Keep trusting in the Lord and do what is right in his eyes. Fix your heart on the promises of God, and you will dwell in the land, feasting on his faithfulness. Find your delight and true pleasure in Yahweh, and he will give you what you desire the most. Give God the right to direct your life,  and as you trust him along the way, you’ll find he pulled it off perfectly! He will appear as your righteousness, as sure as the dawning of a new day. He will manifest as your justice, as sure and strong as the noonday sun. Quiet your heart in his presence and wait patiently for Yahweh… But the humble of heart will inherit every promise and enjoy abundant peace. Psalm 37:3-7a, 11 TPT A song of wisdom

This word, to “delight,” means to be soft or tender, and to “commit,” means to take your cares or burdens and roll them off. It actually can be work to do all this delighting and committing and waiting, because we are so ingrained to want to do our own thing, go our own way, in our own strength. It is like a birthing, a labor, to cease this striving and truly trust in Him. But as we make the choice to stop and wait, new life and growth can come. 
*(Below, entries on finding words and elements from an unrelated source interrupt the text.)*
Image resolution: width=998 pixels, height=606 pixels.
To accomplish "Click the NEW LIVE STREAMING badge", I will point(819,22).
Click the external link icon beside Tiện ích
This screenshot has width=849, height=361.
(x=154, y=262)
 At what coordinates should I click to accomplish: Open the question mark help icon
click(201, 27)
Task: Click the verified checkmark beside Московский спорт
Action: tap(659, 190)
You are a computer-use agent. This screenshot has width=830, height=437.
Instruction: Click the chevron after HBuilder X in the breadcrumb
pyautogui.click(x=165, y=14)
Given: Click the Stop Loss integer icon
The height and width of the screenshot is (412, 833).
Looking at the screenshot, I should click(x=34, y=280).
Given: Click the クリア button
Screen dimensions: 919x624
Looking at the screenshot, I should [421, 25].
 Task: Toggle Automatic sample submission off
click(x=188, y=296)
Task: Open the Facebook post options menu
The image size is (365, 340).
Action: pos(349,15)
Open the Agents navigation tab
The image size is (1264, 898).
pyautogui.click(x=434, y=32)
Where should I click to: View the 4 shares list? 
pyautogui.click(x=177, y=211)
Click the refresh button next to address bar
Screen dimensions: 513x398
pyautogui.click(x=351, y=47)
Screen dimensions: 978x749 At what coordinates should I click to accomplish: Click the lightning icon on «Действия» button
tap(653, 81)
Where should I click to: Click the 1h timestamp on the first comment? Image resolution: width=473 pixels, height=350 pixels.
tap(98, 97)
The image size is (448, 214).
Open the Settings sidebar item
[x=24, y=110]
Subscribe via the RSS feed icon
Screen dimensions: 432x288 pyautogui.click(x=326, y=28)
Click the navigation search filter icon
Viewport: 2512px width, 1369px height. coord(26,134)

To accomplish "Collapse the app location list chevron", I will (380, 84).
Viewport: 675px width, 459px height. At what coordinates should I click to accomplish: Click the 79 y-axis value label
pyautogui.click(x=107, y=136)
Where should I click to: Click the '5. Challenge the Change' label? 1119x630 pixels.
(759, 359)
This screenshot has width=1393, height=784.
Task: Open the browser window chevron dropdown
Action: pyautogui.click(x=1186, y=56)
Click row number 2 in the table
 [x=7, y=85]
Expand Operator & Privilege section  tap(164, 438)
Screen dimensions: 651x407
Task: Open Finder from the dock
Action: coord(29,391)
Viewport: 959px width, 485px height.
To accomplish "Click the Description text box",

Hold Thou Thy cross before my closing eyes | Shine through the gloom and point me to the skies | Heaven’s morning breaks, and earth’s vain shadows flee | In life, in death, o Lord, abide with me | Abide with me, abide with me. Songwriters: Henry Francis Lyte / Will Henry Monk

As I delight and abide with Him, He becomes my delight and abides with me. As I look to the cross and all it gained for me, the prophecy of Isaiah concerning the Messiah and His people will begin to come into fruition:

Your people will rebuild long-deserted ruins, building anew on foundations laid long before you. You will be known as Repairers of the Cities  and Restorers of Communities. “If you stop pursuing your own desires on my holy day, and refrain from disregarding the Sabbath, if you call the Sabbath a delightful pleasure and Yahweh’s holy day honorable, if you honor it properly by not chasing your own desires,.serving your own interests, and speaking empty words, then you will find the joyous bliss that comes from serving Yahweh. And I will cause you to prosper and be carried triumphantly over the high places of the land. You will enjoy the heritage of Jacob, your ancestor.” Certainly the mouth of Yahweh has spoken it! Isaiah 58:12-14 TPT

What an unusual concept for waiting on God. We may feel like we’re being whirled around by our circumstances, but in the end, our season of waiting gives birth to greater things. We will be restorers of paths that lead others home. We will be the ones who usher in the peace and reign of Jesus our King.  

What blessing comes to you when gentleness lives in you! For you will inherit the earth. Matthew 5:5 TPT

This day of delight when yielded to God brings peace and freedom to so many as I faithfully do the work of waiting while walking the way today.